Views: Raw Message | Whole Thread | Download mbox | Resend email
Lists: pgsql-general

We recently took a copy of our production data (running on 8.4.2), scrubbed many data fields, and then loaded it onto a qa server (running 8.4.8). We're seeing some odd planner performance that I think might be a bug, though I'm hoping it's just idiocy on my part. I've analyzed things and looked into pg_stats and it seems as if the relevant columns have about the same statistics.

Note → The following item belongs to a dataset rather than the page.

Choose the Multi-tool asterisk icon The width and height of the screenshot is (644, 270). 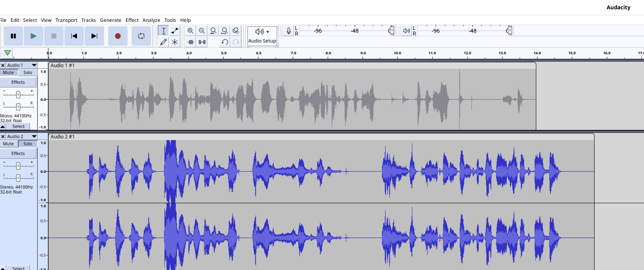(175, 42)
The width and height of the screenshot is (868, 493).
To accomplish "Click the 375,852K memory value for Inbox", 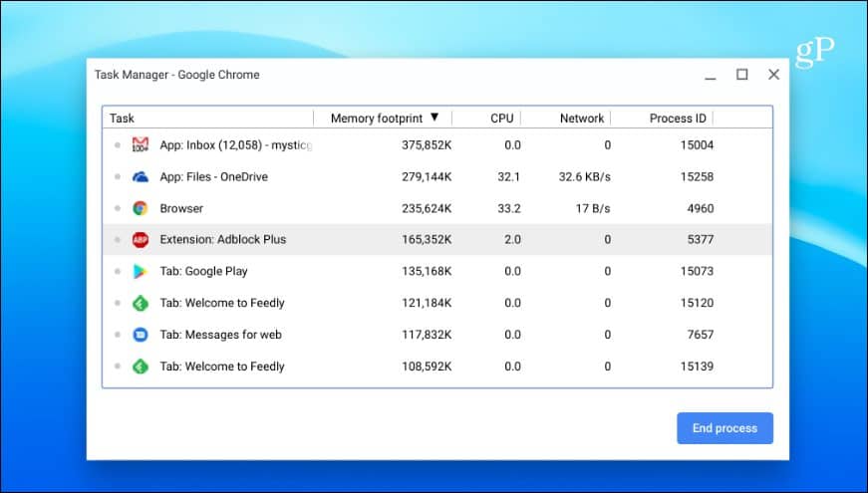I will (x=427, y=145).
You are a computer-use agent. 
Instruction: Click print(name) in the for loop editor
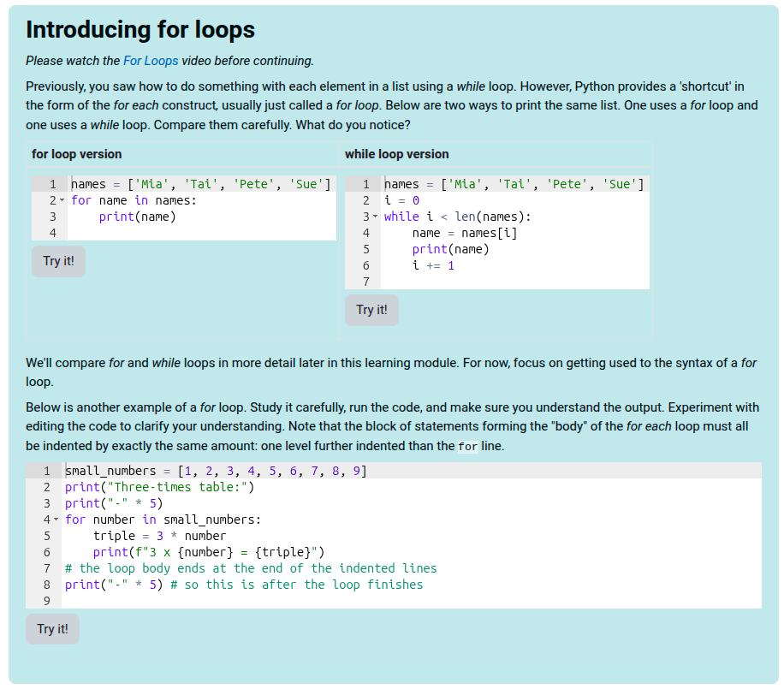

I've managed to simplify the query, but if I make it any simpler, then the two servers end up with the same good plan. The query is down to:

SELECT machines.quota_purchased
FROM machines
WHERE NOT deleted AND machines.user_id IN (
SELECT id FROM users WHERE user_group_id IN (
select 607547 offset 0
) OFFSET 0
);

(Those "offset 0" are in there to protect us from planner regressions we saw when moving to 8.4. When we move to 9, they can hopefully go away.)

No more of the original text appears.